Everything they do here concerning teaching is badass., meaning they look "bad" in front of most professors because their biggest fear is - paradoxically- to be understood while the greatest mission of Socratica is to appear understandable. And hardly a one does a better job. Because maths is first and foremost supposed to be one thing: intuitive and fun. and ONLY THEN to be formal but only AFTER one has established and examined the concrete cases. Maths then appears to be a collection and characterization of those examples and not a collection of dead and unmotivated formal arguments, definitions and theorems.
Formal symbols do have phenomenal value but only if one has gotten and intuitive understanding of the theorems and definitions first. Socratica does exactly this. That's why she should be nominated the Oscar prize for teaching mathematics.
“A living Socrates”
Winston Jiang yeah,she kinda is :)
I blame the subject more than the teaching. It's very difficult for me to relate abstract algebra to anything I've seen in the past. The only interest I have for it now is it appears to be central in understanding why there is no general solution in radicals to the quintic equation. Which is interesting, but man, do we have to learn ALL this stuff just to understand that one problem?

• [Written instruction A]
Using the comments on Socratica, decide whether each statement agrees with the text, answering yes or no and quoting the deciding words: (i) One commenter holds that math should be formal first and intuitive afterward. (ii) One commenter says Socratica should be nominated for the Oscar prize for teaching mathematics. (iii) The last commenter's remaining interest in abstract algebra concerns the quintic equation.

• [Extracted entries]
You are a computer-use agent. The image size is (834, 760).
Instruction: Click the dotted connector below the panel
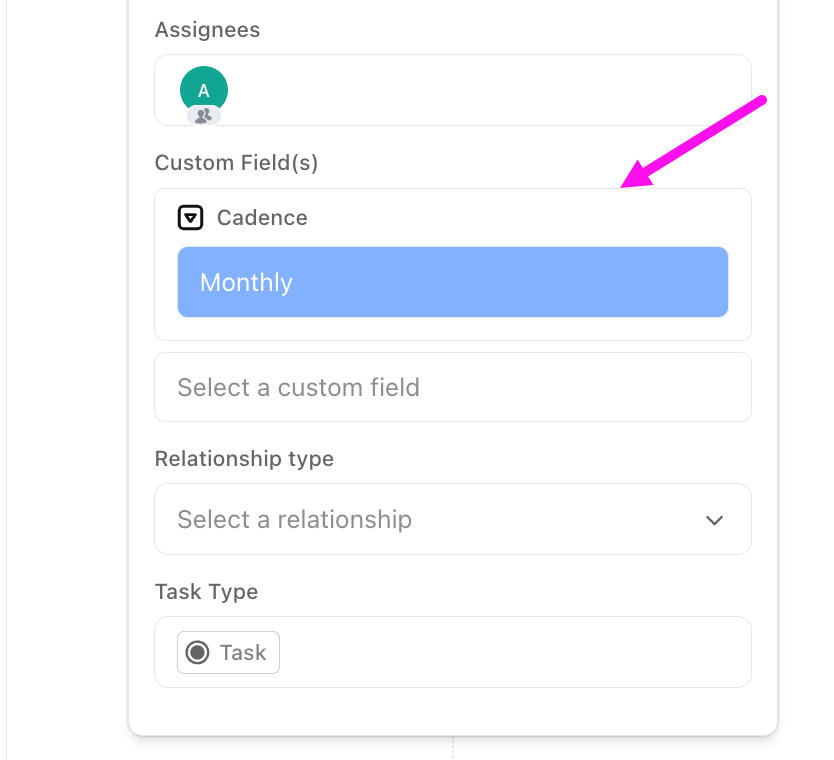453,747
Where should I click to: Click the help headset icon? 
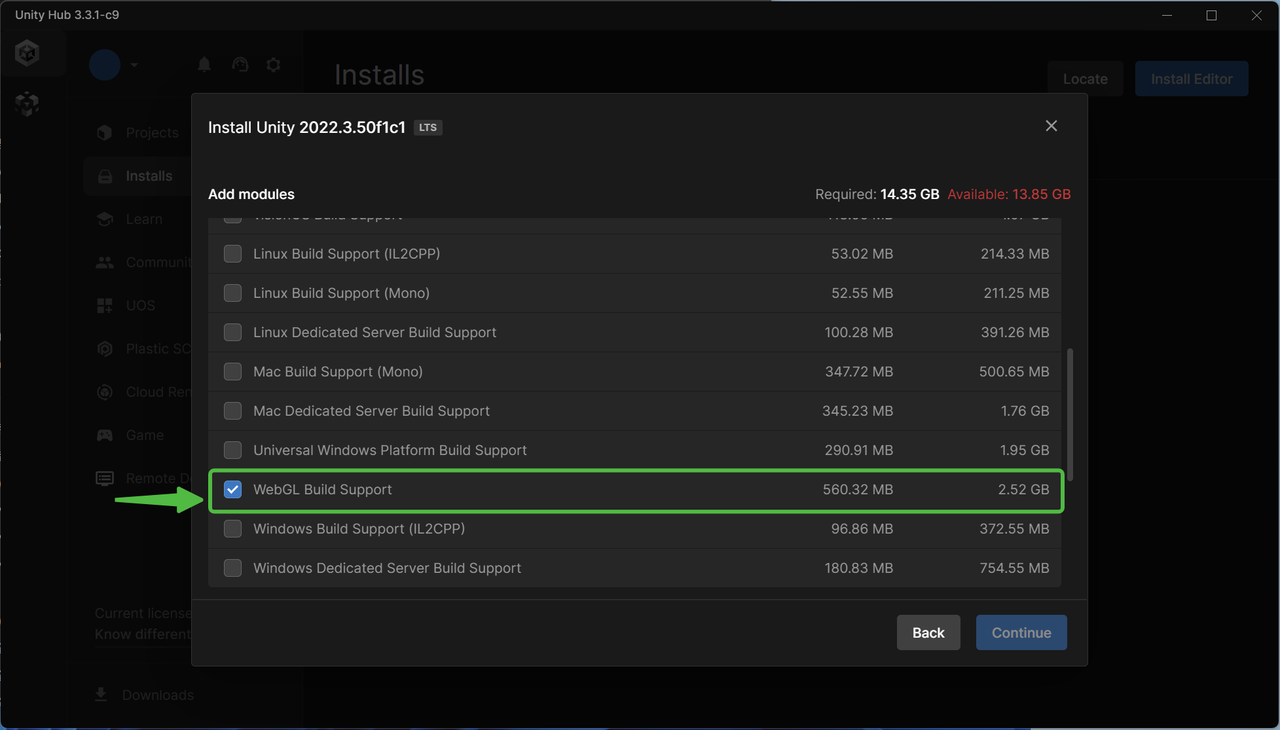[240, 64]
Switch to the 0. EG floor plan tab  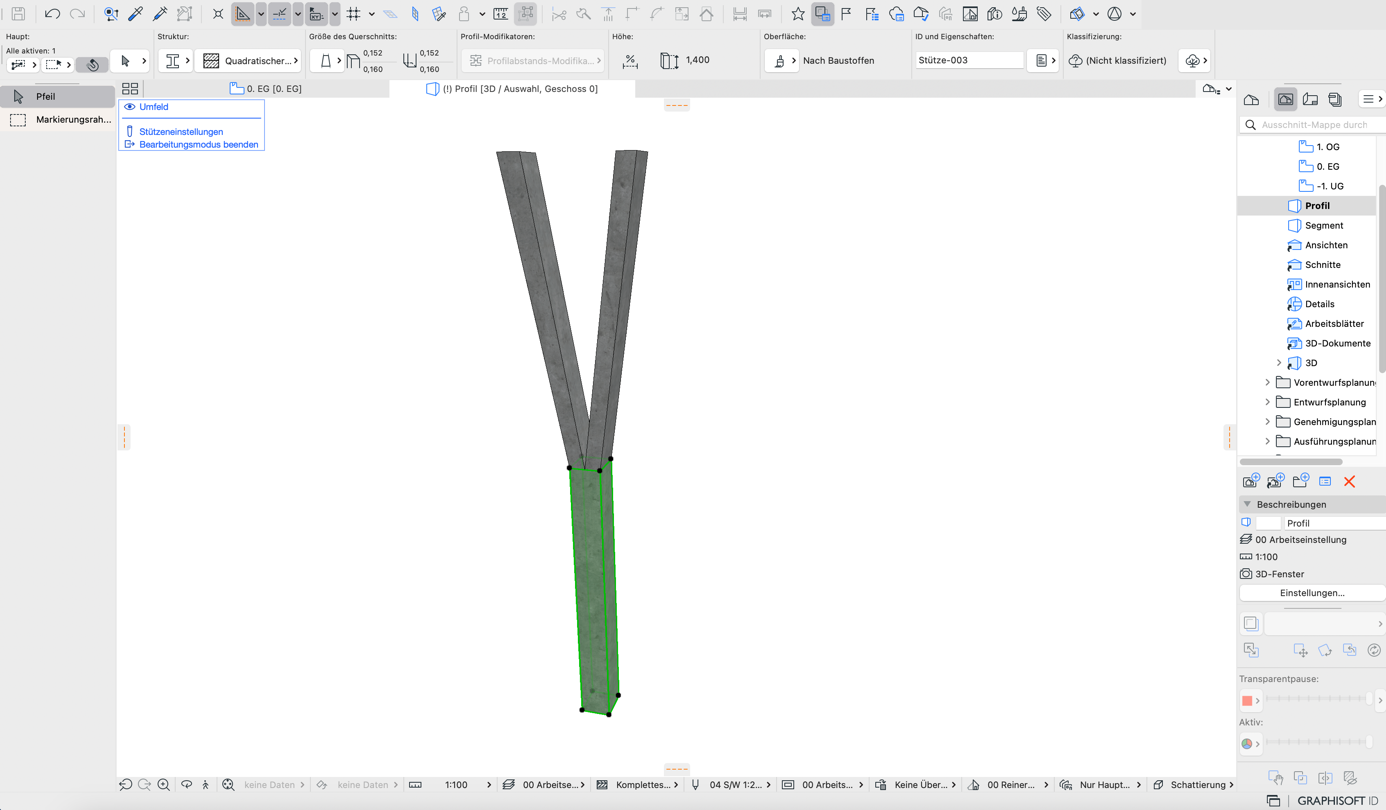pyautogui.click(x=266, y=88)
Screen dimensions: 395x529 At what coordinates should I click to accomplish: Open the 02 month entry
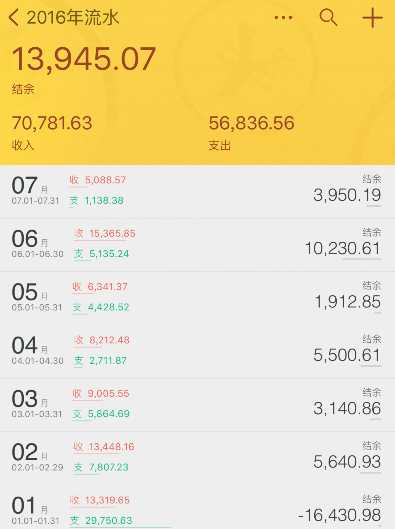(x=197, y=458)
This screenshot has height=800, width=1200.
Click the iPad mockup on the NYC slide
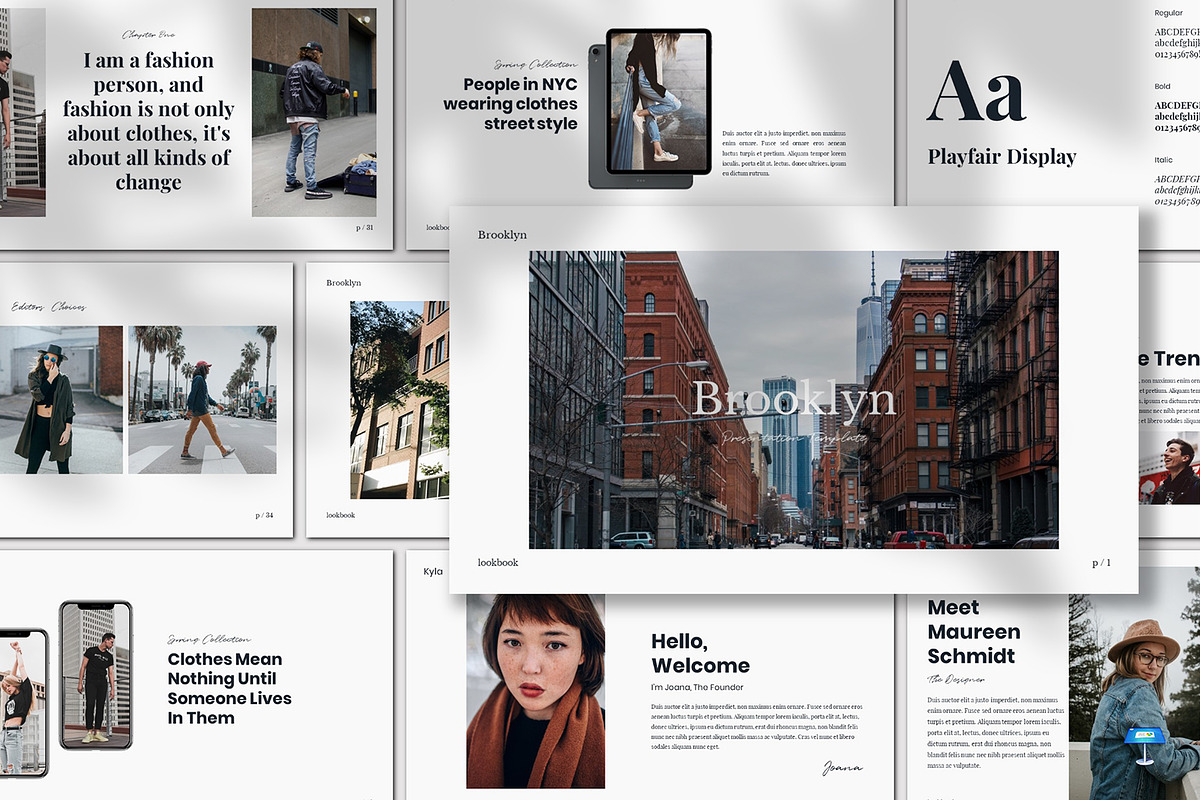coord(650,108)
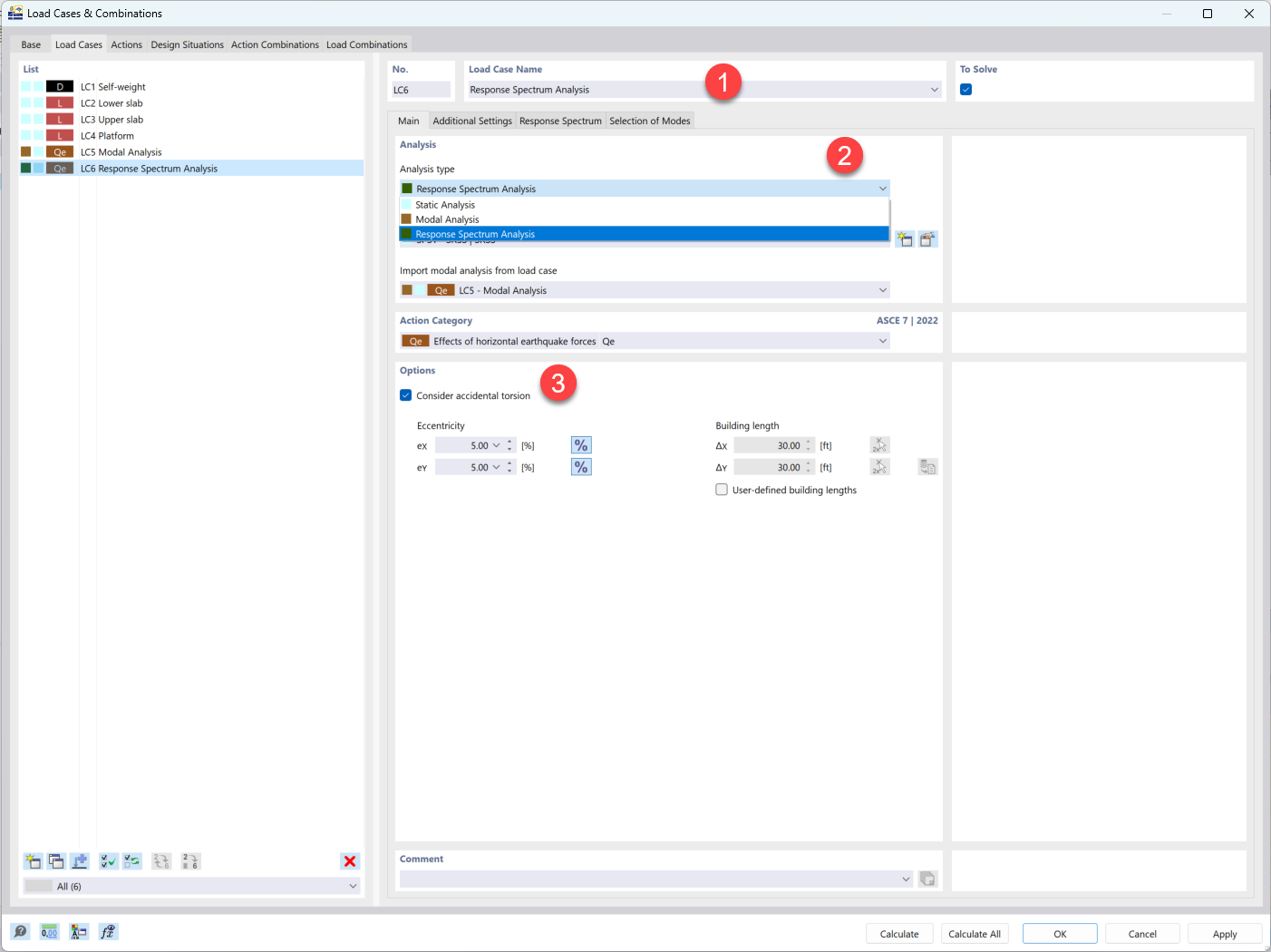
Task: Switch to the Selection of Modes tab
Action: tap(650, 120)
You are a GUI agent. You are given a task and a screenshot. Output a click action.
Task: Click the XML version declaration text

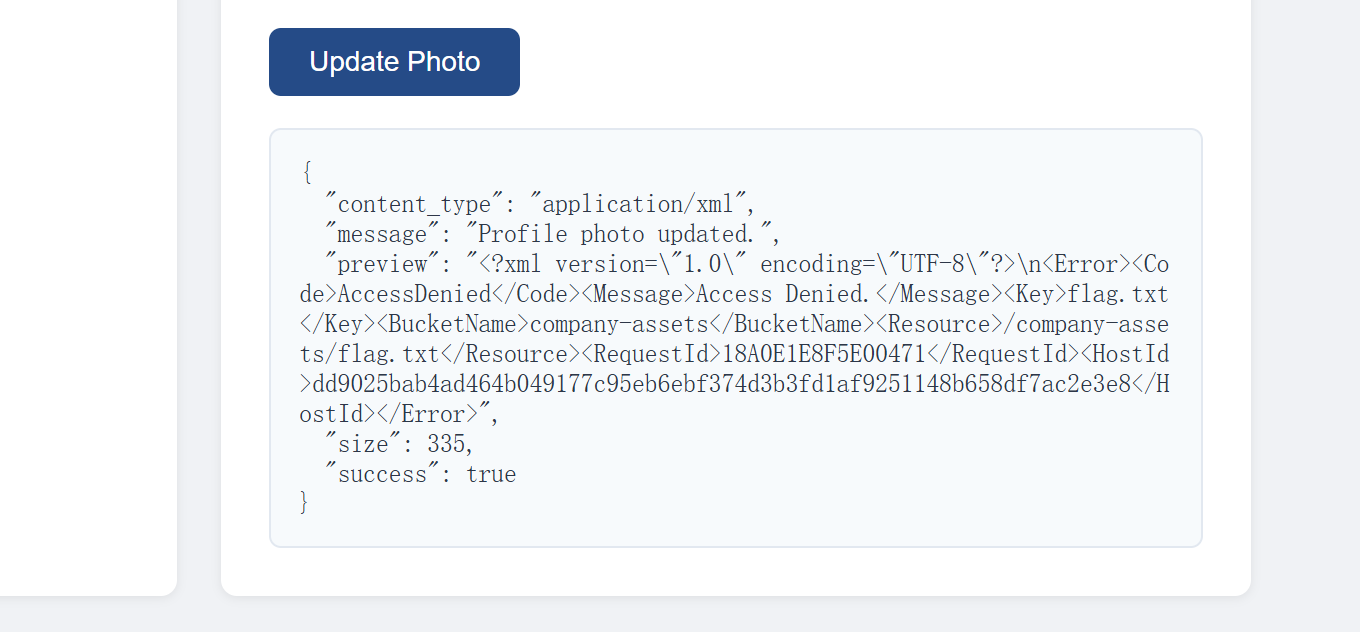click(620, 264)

• [Written instruction B]
Tally the lines of the listing that contain the string "agent", with case counting, and give only the number.

• [Correct result A]
(i) No: "intuitive and fun. and ONLY THEN to be formal"
(ii) Yes: "she should be nominated the Oscar prize for teaching mathematics"
(iii) Yes: "central in understanding why there is no general solution in radicals to the quintic equation"

• [Correct result B]
2